This holiday season, resolve to gather some family stories as you gab and gobble. Here are five tips to help. (This is my grandmom, Margaret Armstrong. Some of my happiest memories are in her knotty pine kitchen.)
get the scoop
One Thanksgiving, a few years after my mother died, my father regaled us at the dinner table with the hilarious and slightly unbelievable story of how he and my mother got married, complete with sweeping gesticulations, sound effects, and dance moves. I didn’t carry around a recorder at all times back then, as I do now, and I've been kicking myself ever since. Because no matter how many times I have begged him since to write it down for me, he’s just been too busy. (Or maybe he just needs an audience again to really get it right.)
Holidays, for better or worse, are family gathering times (followed closely by weddings, funerals, and family reunions). What better time is there to interview those family members you only see once a year? Give your auntie an excuse to stay out of the kitchen and hold her comfortably captive while you ask a few questions.
Here are a few tips that will help you get better stories:
1. Carry a voice recorder with you. There are any number of digital recorders on the market; you can get a decent dedicated voice recorder for about $30-$100. Or you can get an inexpensive app on your smartphone or tablet. (I recently downloaded an app for my iPad called Voice Recorder HD by eFUSION. I used it as a backup recording device during some client interviews, and I was pleasantly surprised by the ease of use of the app and the good sound quality from the iPad.
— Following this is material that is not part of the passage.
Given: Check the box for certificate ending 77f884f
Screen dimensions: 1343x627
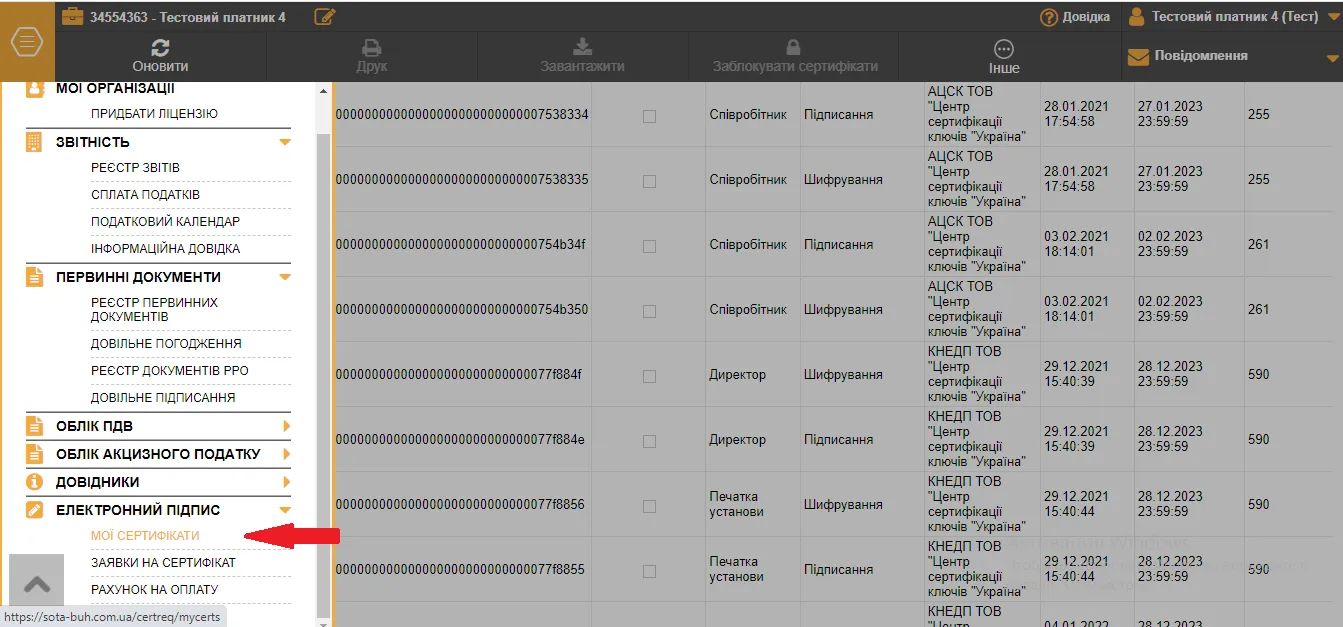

It was at least as good as my dedicated voice recorder and a lot less expensive.)
2. Know how to use it. Make sure you practice with your recorder or app ahead of time. Also, make sure you have extra batteries or a charger for your device (this is especially crucial if you are recording on a smartphone. Trust me, we found this out the hard way!)
3. Prepare a list of questions ahead of time. Take some time before the gathering to jot down some questions. What do you, personally, most want to know about this person? For some question ideas, check out this blog post:
4. Get in the "tell me a story" mindset. "Tell me the story about the time you were chased home from kindergarten" will always get a better response than "where did you go to school?" The when and where is important, but you can usually research those details later. Use this precious time to get the scoop direct from the source.
5. Make sure your subject is comfortable. A comfy chair, a bit of privacy (or a large audience), a nice drink, whatever will make your victim more at ease. It usually takes most people a few minutes to warm up and get over the fear of being recorded, but they will soon get lost in telling the stories and forget the recorder is running. Start with some lighter questions first and ask the tougher questions later in the interview. And when grandma shows signs of fatigue, it's time to quit for now.
Once you have that precious recording, there are any number of ways to preserve and share it (lots of ideas for this on our blog.) But the important thing is, you've captured these stories before it's too late.